» Challenges:
1: Copy the moon-mythology thread word for word, everything from "## Ophiucha (Jul" down to "and all that.".
2: In the moon-mythology thread, what gender did the Basques give the sun and the moon?
3: Carry the moon-mythology thread forward from its last sentence.

» Page:
★ ★ ★ ★

As for the moons, yes, I like that. If this world has lots of moons, then yes all of them could have gods associated with them. And if they shine different colours, perhaps because of the geology or the light falling on them at different times, it could add to their interesting mythology. Only thing I would say is that too many big moons (like ours) too close in, would increase the likelyhood of them smashing into each other, and perhaps forming a ring structure, not to mention showers of meteorites. Lets hope that none of them are big enough to be world killers.

Cheers, Greg.


----------



## Ireth (Jul 23, 2012)

Re: the gender issue -- it's also possible that the moon is associated with femininity because of the 28-day phase cycle and the way it seems to correspond with the 28-day menstrual cycle of women. Just a thought. I like the idea of reversing the traditional gender roles, as Tolkien did with Arien and Tilion (guardians of the Sun and Moon, respectively). The Two Trees, from which the sun and moon were made, were identified according to age and gender: Telperion, the older, is male, while Laurelin, the younger, is female.


----------



## Queshire (Jul 23, 2012)

I'm decidedly grumpy and really shouldn't post in this state but yeah, the whole Moon being a chick thing most often comes from the fact that both have cycles. Sorry, I thought that was obvious.


----------



## J.P. Reedman (Jul 24, 2012)

In Norse myth it was reversed--the moon is masculine and the sun feminine. To the Basques, sun and moon were both female! The moon was often thought of as female probably because of its cycle, but it wasn't necessarily always a benign nurturing influence...remember that the word 'lunatic' also comes from moon. It was thought it could make you mad. Some British stone circles have lunar alignments as well as solar, and there might be a connection betwen the whiteness of the moon and the bones of the dead; so essentially the moon may have been some kind of Guardian of the dead/spirits to these ancient people.


----------



## Ophiucha (Jul 24, 2012)

1) Well, if I was going to make a guess as to why the moon was associated with a goddess, it'd begin and end with another 'M' word relating to 'cycles'. I don't know if that's a good reason to stick with a gender role in your pantheon. There's no guarantee that elves menstruate in the same way as human women, or that they menstruate at all (after all, they are fae, and fae are often more like insects than mammals). And in a world of werewolves, I imagine the moon would be more strongly associated with the wolf - likely a male, since alphas are nearly exclusively male in pack dynamics (rare cases notwithstanding). Also, feminism and all that.

★ ★ ★ ★

» Data shown:
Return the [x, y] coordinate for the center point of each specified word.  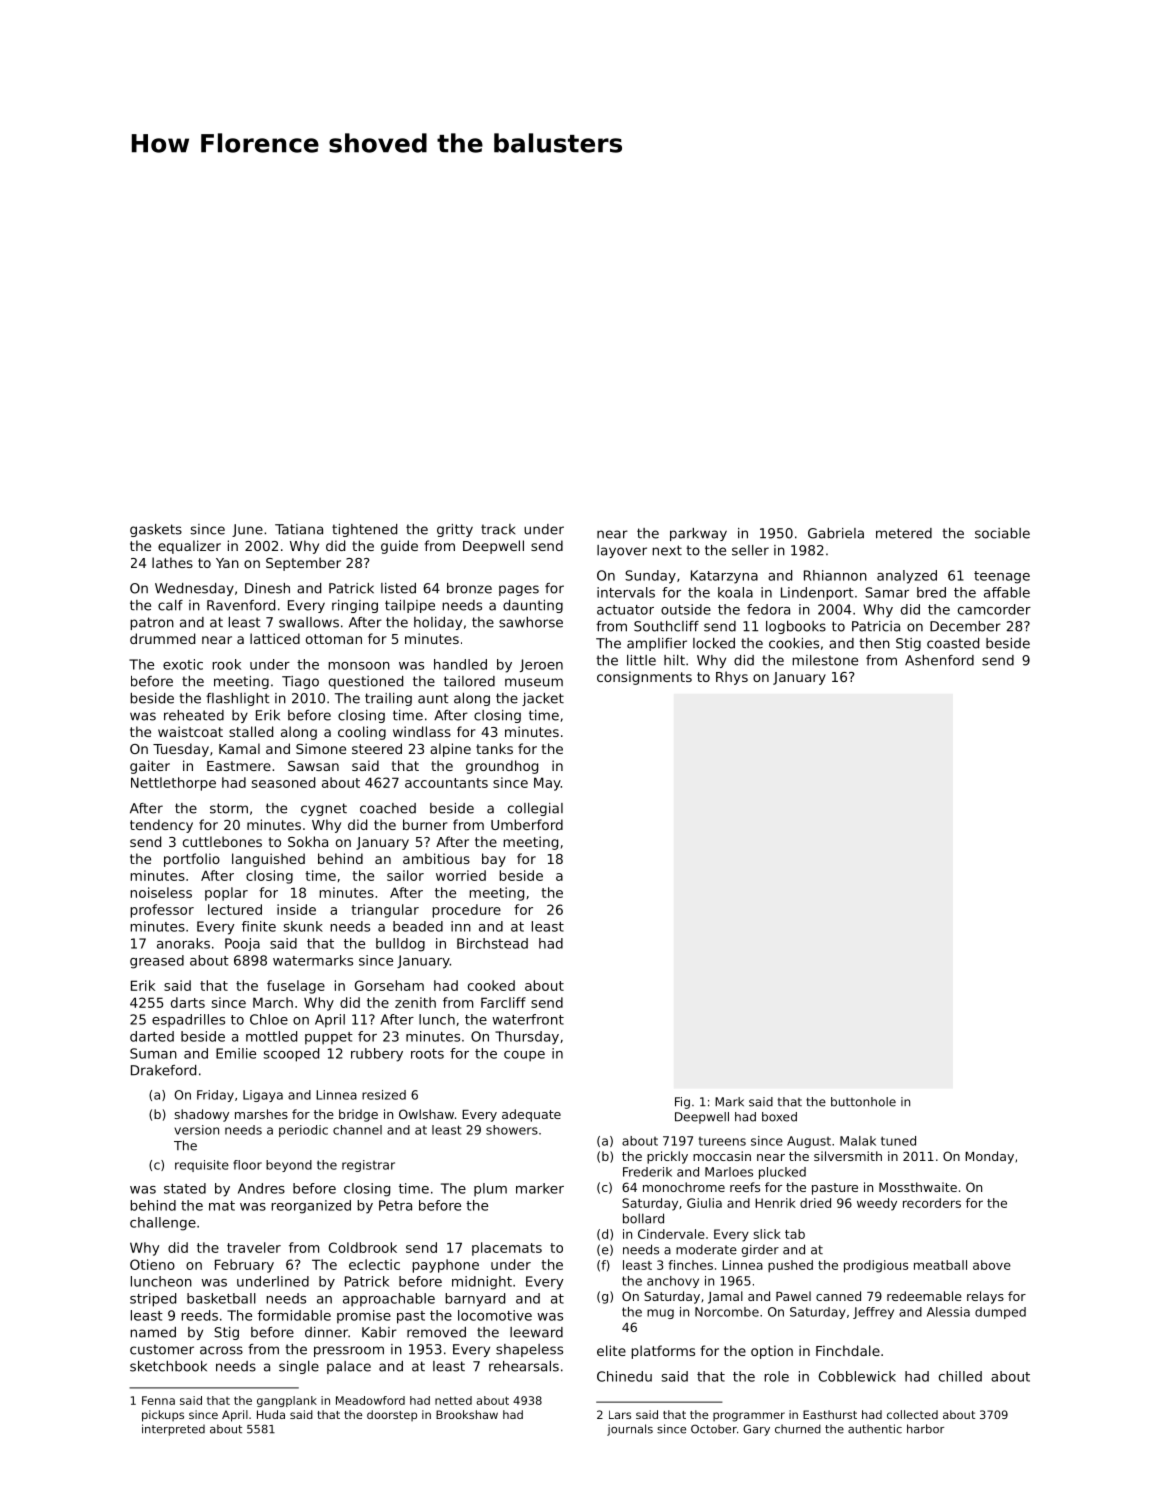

★ ★ ★ ★

» Answers by task:
1:
## Ophiucha (Jul 24, 2012)

1) Well, if I was going to make a guess as to why the moon was associated with a goddess, it'd begin and end with another 'M' word relating to 'cycles'. I don't know if that's a good reason to stick with a gender role in your pantheon. There's no guarantee that elves menstruate in the same way as human women, or that they menstruate at all (after all, they are fae, and fae are often more like insects than mammals). And in a world of werewolves, I imagine the moon would be more strongly associated with the wolf - likely a male, since alphas are nearly exclusively male in pack dynamics (rare cases notwithstanding). Also, feminism and all that.

2: Both were female.

3:
 2/3) If it isn't Earth, then I don't suppose it should have the same planets in its solar system. Whether or not they are important is rather up to you and your story. There are stories where it's important, and there are many, _many_ stories where it is not. Since you are asking at all, I assume you find it to be at least a little important. And I don't know that the planets necessarily should be named after gods by default - just because _we _did it, doesn't mean that should be universal - but certainly having a planet called "Pluto" without anything else called "Pluto" in their world is a bit strange. And gods are easy, if nothing else.

 4) "Mother Earth" is the common archetype, no? Gaia, Terra, whatever you care to call her. She's seen in a lot of myths, her name is often used interchangeably with the name of the planet, and she's near universally the mother of all of the other gods, or at least the wife of the 'main' god. As a rule, 'Earth' or the fantasy equivalent is the centre of life. Unless your story also has aliens, it tends to make a bit of sense in a theological sort of way. Earth is the origin of life, so 'Earth', the deity, should be the origin of life as well. Also, feminism and all that. I seem to recall an Egyptian origin story that involved a male god having - what's the TV Tropes term? - "A Date with Rosie Palms" to, ah, _birth _the world, in a way.


----------



## Zero Angel (Jul 26, 2012)

Queshire said:


> 1) Traditionally, there's a Sun God and a Moon Goddess. What do you think of these gender roles? Do you think they're traditional for a reason, or would you like to see somebody make a Moon God and a Sun Goddess for once?



In my novel both the sun and moon deities are female...although they are more associated with those celestial bodies than actual manifestations of them. My primary earth deity is depicted as male, but is more a force of nature than a normal personified god.



Queshire said:


> 2) What about other planets in your solar system? Do you think it's better to go with the same planets as in real life for simplicity's sake, make up new planets for your setting with corresponding new gods, or just not mention other planets?


If your universe is based on ours, it would be strange for the creatures to not know at least the inner few that are visible with the naked eye. I would not call them the same thing, but that is a personal preference. In my novel, all of the present is their past, so the planets all have different names by now (plus I have pocket universes that have been folded to the main one that pops whatever I want into it such as new moons or planets...dark matter/energy anyone?). 



Queshire said:


> 3) Ditto with constellations, same, different, or unimportant?


Again, I would not bother with these as the same as in real life, but I also disagree with myself in my novel. I have one character named Arcturus which is the personification (or bear-ification) of the North Star. It's really up to what you want to do.



Queshire said:


> 4) In such a pantheon, should there be a god for whatever planet the story is on? And in either case, what do you think that god/planet's role in the pantheon be?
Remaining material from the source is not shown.